Scientific classification
- Kingdom: Animalia
- Phylum: Arthropoda
- Clade: Pancrustacea
- Class: Malacostraca
- Order: Decapoda
- Suborder: Pleocyemata
- Infraorder: Stenopodidea
- Family: Macromaxillocarididae Alvarez, Iliffe & Villalobos, 2006
- Genus: Macromaxillocaris Alvarez, Iliffe & Villalobos, 2006
- Species: M. bahamaensis
- Binomial name: Macromaxillocaris bahamaensis Alvarez, Iliffe & Villalobos, 2006

= Macromaxillocaris =

- Genus: Macromaxillocaris
- Species: bahamaensis
- Authority: Alvarez, Iliffe & Villalobos, 2006
- Parent authority: Alvarez, Iliffe & Villalobos, 2006

Genus of crustaceans

Macromaxillocaris bahamaensis is a species of stenopodidean shrimp, the only species in the family Macromaxillocarididae. It is a troglobite, known only from an anchialine pool in a cave in the Bahamas. It differs from other stenopodideans by the enlargement of its third maxilliped.

==Description==
The holotype of M. bahamaensis has a total length (TL) of 14.4 mm (carapace length, CL, 4.5 mm); the paratype is smaller at TL 9.7 mm, CL 3.0 mm. In common with other troglobitic species, the body lacks pigments, and the eyes are vestigial. Like other stenopodideans, Macromaxillocaris has chelae (claws) on the first three pairs of pereiopods (walking legs); it differs from them by the size of the third maxilliped, which is greatly enlarged in Macromaxillocaris, and is the strongest of all the animal's appendages.

==Distribution and habitat==
Macromaxillocaris bahamaensis is the first species discovered among the Stenopodidea to be adapted to a troglobitic lifestyle. It was found in an anchialine pool in Oven Rock Cave on Great Guana Cay, a short distance west of Exuma Cays in the Bahamas.

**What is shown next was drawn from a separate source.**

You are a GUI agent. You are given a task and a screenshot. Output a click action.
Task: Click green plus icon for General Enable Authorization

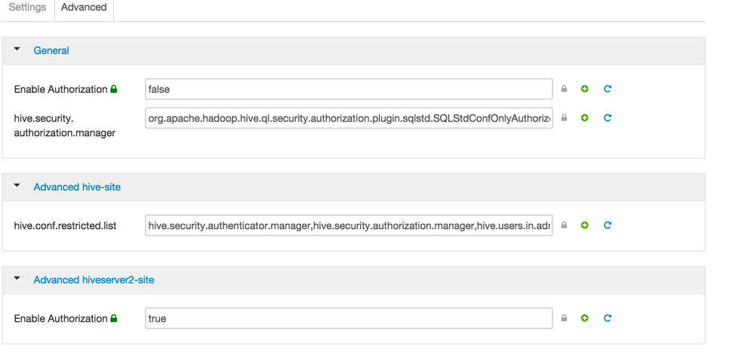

Oven Rock Cave was first explored in 1993 and contains at least 20 species of stygobiont, and is thus a hotspot of subterranean biodiversity. The entrance to the cave is on a hillside, and leads to a small lake, 1.5 m deep, but which is connected to an underwater room, which is in turn connected to other passages; over 300 m has been explored. The water in the lake has a salinity of 28.3 ppt at the surface, but increases with increasing depth to around 33–35 ppt at a depth of 12 m. Macromaxillocaris is thought to live on the ceiling of the caves, or in fissures in the bedrock, since it was only observed by divers as they returned to the surface, presumably having been dislodged by the divers' exhaust bubbles.

==Taxonomy==
Macromaxillocaris bahamaensis was described in 2006 by Fernando Alvarez, Thomas M. Iliffe and José Luis Villalobos, in an article in the Journal of Crustacean Biology. As well as a new species and genus, the authors erected a new family, placed in the infraorder Stenopodidea. This was the first major addition to the taxonomy of the infraorder for some time, the previous new family being Spongicolidae, created by Frederick Schram in 1986. The name Macromaxillocaris derives from the Greek root macros (meaning "long"), the Latin maxillaris (meaning "jaw"), and the Greek karis (meaning "shrimp"); it refers to the exceptional length of the third maxilliped of Macromaxillocaris. The specific epithet bahamaensis refers to the Bahamas, where the species was found.